Hard to write when you’re wacky
Due for gall bladder surgery in three days, and am euphemistically “managing my pain” in the meantime. In other words, I’m blissed out on Percocet about twelve hours a day. The pain begins a few hours after I eat for the first time, and ends about four to six hours after my last meal of the day. If I’m lucky. If I want to sleep at night at all, I eat my last meal of the day around three o’clock.
The good part is that I’ve lost nearly ten pounds since this hit two weeks ago today. The bad part? Well, hell, it’s pretty much all bad. Can’t write most of the time–the window is vanishingly small when my mind works at all. I guess the upside is that I’ll be able to write about how the drug addict feels when I need to do so for a character, but my nervousness about getting addicted diminishes what little joy I take in that possibility.
But, it will soon be over. I will have put my life on hold for three solid weeks by the time this is over. Were my boss not an understanding soul, I probably wouldn’t have a job to go back to at the end of it. I think they’re just enjoying the financial break that not paying my salary is giving their bottom line. And, in the end, it will be good for them to miss me. I guess. I’m easy about it either way–I already budgeted our finances for the rest of the year for me not getting a paycheck at all. That way, if I do get a paycheck, it will be gravy - money to put in savings (ha!) or just play around with…not always a good idea in a town with a casino!
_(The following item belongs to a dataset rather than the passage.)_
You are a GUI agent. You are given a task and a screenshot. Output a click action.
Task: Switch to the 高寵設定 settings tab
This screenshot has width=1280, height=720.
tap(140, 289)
Did send Pig out to an agent over e-mail, which took a lot of nerve, it really did. Wrote a prologue for it, changed the name to Old Flames Burning. Haven’t heard a word back from the agent yet. Need to start lining up other possibilities–just can’t wrap my mind around it while I’m “managing my pain.” If I sound disgusted with it all, then I’m writing something well enough to be understood anyway. I’ve got cabin fever. And a terrorist gall bladder that tries to bend my gut into a pretzel for about twelve hours a day. Tired of it.